白洛乐看向光禄寺丞,道:“大人放心,这事是我发现的,我肯定担主责。等会儿我就一起过去踹门。”
“不,不不。”光禄寺丞汗都快要流下来了,压低了声音,“不必。若是真的,这种事家丑不可外扬。白大人,还是让我们来处理吧。”
白洛乐不死心:“我真可以帮……光禄寺丞大人就这么信我?”
光禄寺丞的脑袋都快点掉了:“本官信,非常信。”
白洛乐:“啧……没参与感,有点不爽。”
系统:“唔……要不我找点光禄寺丞劲爆的瓜,你拿捏他的把柄,威胁他?!”
光禄寺丞真的汗如雨下了,系统大人啊,您可别添乱了,陛下一直盯着这边的啊,您再说下去,本官指不定要死在第一个了。

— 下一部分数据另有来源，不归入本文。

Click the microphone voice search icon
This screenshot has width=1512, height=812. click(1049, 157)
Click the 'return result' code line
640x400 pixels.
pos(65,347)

光禄寺丞非常着急,但他面上平静,故作冷静地压低声音:“不过本官还真有一事相求。”
白洛乐立刻打起精神:“大人请说。”
光禄寺丞压低声音:“这等肮脏事,不宜让陛下瞧见。本官想等解决了,再和陛下汇报。”
白洛乐:“这……”
白洛乐:“太看得起我了,那可是暴君,我是什么东西能影响得了他。”
众人:……
这里还真就只有你能影响陛下了。
皇帝本来心情不好,是准备当场发作狠狠牵连一番,但听到白洛乐那一番“自嘲”的心声,他莫名心情好了些。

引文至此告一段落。